**Aim of the task:**
The lines from the top of the data down to the line with "[Suivez-nous sur Youtube] (254, 278)" should be repeated exactly, both ends included.

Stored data

+--

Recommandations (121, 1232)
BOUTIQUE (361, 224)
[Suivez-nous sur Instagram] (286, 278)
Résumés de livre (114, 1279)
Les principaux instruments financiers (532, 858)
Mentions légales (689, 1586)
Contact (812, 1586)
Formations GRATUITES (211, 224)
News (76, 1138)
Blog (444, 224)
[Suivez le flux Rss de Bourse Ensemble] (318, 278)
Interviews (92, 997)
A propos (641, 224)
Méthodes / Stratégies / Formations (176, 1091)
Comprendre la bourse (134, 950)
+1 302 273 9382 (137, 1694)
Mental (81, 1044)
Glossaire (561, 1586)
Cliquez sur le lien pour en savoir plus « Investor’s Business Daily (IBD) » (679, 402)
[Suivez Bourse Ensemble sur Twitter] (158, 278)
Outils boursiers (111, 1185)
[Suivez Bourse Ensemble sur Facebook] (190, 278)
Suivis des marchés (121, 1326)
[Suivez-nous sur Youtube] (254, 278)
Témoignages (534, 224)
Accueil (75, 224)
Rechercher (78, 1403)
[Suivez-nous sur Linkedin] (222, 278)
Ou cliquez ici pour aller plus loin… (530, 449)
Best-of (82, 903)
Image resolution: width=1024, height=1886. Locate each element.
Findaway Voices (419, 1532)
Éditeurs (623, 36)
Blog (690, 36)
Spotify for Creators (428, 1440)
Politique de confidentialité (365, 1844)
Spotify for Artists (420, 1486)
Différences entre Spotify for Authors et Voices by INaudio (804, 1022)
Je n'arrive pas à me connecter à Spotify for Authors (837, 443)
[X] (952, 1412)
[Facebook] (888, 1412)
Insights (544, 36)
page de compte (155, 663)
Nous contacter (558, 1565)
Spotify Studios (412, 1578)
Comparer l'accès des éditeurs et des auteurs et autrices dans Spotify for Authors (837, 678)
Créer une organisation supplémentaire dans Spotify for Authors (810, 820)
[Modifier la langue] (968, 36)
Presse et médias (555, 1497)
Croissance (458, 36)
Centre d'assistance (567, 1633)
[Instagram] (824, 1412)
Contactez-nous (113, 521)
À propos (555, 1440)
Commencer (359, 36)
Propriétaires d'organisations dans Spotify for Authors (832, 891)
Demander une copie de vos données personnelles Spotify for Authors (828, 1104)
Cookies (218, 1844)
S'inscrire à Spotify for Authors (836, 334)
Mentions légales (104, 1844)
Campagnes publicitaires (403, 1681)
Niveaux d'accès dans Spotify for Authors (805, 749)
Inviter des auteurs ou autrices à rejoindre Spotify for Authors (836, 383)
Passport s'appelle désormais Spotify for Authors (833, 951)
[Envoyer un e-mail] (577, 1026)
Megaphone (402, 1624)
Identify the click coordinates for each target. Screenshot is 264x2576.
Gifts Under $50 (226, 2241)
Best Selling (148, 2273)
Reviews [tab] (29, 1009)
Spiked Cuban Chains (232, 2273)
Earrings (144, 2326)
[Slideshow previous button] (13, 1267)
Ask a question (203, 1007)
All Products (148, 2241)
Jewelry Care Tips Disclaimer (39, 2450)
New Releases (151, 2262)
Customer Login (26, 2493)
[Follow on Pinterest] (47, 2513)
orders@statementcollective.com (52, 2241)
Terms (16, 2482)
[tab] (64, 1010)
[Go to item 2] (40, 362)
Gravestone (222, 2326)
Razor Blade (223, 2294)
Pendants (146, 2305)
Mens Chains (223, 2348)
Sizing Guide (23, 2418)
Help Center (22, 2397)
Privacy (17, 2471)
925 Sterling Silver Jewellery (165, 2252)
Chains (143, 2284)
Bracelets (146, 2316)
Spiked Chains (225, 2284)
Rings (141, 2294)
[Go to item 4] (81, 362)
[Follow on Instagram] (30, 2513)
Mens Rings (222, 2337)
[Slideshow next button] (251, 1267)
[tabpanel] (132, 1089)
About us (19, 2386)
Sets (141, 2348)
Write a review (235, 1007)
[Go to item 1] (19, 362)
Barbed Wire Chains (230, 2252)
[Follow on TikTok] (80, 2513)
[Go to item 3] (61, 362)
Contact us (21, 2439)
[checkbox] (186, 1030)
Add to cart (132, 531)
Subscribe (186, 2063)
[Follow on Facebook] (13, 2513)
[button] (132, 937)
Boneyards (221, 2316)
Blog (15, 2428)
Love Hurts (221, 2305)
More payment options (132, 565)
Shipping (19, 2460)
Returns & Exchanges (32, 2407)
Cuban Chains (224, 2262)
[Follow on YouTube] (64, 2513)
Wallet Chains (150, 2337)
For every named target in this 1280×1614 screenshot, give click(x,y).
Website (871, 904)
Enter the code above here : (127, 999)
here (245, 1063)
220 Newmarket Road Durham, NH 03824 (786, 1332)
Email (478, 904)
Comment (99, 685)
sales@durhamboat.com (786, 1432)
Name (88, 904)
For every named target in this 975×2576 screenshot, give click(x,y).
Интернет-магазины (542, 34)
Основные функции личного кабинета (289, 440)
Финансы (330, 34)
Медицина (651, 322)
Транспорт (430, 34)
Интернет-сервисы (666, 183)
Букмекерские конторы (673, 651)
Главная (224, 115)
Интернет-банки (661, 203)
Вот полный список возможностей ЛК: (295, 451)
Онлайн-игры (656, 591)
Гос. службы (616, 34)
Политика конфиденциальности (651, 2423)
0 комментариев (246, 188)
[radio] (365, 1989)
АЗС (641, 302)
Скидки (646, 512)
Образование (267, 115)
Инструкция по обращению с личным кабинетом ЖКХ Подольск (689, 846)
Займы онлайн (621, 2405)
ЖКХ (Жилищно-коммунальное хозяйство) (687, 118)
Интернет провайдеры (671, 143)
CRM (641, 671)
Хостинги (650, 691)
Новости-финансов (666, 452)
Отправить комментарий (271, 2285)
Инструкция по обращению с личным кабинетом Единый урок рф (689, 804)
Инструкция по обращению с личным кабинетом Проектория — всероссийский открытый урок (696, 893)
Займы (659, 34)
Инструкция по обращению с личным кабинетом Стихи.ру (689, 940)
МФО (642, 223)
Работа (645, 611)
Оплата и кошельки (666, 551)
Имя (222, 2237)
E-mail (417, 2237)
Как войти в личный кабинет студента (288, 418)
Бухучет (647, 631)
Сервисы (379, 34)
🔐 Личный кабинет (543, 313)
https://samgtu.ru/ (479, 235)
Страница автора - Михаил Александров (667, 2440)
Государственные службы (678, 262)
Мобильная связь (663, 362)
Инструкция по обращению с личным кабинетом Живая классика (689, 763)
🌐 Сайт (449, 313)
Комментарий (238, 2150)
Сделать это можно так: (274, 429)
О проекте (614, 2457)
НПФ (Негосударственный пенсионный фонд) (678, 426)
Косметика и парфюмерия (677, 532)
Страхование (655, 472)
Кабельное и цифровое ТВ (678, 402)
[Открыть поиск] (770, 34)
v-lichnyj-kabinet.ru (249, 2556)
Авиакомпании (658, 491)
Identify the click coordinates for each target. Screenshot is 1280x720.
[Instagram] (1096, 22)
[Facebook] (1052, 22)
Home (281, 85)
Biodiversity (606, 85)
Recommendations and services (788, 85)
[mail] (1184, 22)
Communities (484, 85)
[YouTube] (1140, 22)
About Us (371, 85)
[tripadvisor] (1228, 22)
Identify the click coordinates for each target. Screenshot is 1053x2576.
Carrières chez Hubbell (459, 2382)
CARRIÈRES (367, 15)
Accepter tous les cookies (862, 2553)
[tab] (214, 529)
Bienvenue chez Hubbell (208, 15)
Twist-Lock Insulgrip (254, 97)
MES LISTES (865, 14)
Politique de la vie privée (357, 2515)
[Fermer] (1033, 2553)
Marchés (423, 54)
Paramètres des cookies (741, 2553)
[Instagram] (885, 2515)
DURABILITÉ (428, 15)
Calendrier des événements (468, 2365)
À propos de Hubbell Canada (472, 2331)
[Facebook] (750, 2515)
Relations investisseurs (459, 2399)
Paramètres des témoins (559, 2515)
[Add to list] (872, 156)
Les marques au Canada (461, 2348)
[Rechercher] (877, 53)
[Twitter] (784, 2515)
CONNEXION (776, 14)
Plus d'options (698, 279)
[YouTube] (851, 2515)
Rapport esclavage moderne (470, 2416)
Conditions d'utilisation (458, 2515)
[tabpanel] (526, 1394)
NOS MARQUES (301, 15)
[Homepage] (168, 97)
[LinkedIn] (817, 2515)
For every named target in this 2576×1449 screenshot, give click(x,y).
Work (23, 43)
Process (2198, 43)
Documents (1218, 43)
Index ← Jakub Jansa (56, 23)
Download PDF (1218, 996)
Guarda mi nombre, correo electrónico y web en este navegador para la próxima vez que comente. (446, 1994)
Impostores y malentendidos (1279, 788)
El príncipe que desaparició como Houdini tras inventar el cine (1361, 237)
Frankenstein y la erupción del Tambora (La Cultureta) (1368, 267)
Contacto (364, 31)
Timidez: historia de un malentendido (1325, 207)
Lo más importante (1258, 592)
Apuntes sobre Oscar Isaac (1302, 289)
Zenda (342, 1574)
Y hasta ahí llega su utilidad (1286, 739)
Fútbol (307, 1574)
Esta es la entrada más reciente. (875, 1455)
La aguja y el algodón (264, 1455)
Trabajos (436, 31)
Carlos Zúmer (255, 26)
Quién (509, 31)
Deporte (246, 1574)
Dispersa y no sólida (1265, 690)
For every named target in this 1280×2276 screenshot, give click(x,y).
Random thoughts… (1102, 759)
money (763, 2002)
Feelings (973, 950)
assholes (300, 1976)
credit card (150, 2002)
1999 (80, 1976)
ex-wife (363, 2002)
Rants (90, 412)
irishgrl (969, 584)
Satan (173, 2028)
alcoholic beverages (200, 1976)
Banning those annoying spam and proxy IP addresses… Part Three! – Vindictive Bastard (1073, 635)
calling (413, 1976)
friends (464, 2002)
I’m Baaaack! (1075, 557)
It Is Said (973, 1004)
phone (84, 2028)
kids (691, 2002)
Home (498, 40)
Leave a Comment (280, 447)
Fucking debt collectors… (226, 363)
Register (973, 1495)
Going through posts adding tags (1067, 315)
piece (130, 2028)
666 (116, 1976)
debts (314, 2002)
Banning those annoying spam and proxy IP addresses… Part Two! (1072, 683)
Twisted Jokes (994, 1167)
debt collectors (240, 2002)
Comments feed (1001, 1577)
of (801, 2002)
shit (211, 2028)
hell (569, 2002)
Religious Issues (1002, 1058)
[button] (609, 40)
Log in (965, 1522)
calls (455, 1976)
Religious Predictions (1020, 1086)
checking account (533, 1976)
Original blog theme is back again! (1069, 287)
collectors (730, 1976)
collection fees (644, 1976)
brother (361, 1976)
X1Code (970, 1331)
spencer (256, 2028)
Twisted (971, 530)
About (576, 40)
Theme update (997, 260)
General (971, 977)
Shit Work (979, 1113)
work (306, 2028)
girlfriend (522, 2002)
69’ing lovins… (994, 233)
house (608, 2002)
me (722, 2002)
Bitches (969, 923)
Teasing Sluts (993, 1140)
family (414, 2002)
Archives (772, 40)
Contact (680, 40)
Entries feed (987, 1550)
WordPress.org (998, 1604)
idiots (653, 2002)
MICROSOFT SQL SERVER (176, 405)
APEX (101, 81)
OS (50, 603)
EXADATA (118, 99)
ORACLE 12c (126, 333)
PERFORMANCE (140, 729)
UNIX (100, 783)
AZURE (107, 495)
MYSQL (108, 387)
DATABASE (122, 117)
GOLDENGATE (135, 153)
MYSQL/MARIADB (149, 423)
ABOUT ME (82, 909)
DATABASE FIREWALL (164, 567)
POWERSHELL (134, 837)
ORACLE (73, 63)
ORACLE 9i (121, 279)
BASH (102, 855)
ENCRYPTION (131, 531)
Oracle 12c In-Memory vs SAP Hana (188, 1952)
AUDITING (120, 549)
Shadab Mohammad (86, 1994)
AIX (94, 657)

+--

**Solution to this exercise:**
Recommandations (121, 1232)
BOUTIQUE (361, 224)
[Suivez-nous sur Instagram] (286, 278)
Résumés de livre (114, 1279)
Les principaux instruments financiers (532, 858)
Mentions légales (689, 1586)
Contact (812, 1586)
Formations GRATUITES (211, 224)
News (76, 1138)
Blog (444, 224)
[Suivez le flux Rss de Bourse Ensemble] (318, 278)
Interviews (92, 997)
A propos (641, 224)
Méthodes / Stratégies / Formations (176, 1091)
Comprendre la bourse (134, 950)
+1 302 273 9382 (137, 1694)
Mental (81, 1044)
Glossaire (561, 1586)
Cliquez sur le lien pour en savoir plus « Investor’s Business Daily (IBD) » (679, 402)
[Suivez Bourse Ensemble sur Twitter] (158, 278)
Outils boursiers (111, 1185)
[Suivez Bourse Ensemble sur Facebook] (190, 278)
Suivis des marchés (121, 1326)
[Suivez-nous sur Youtube] (254, 278)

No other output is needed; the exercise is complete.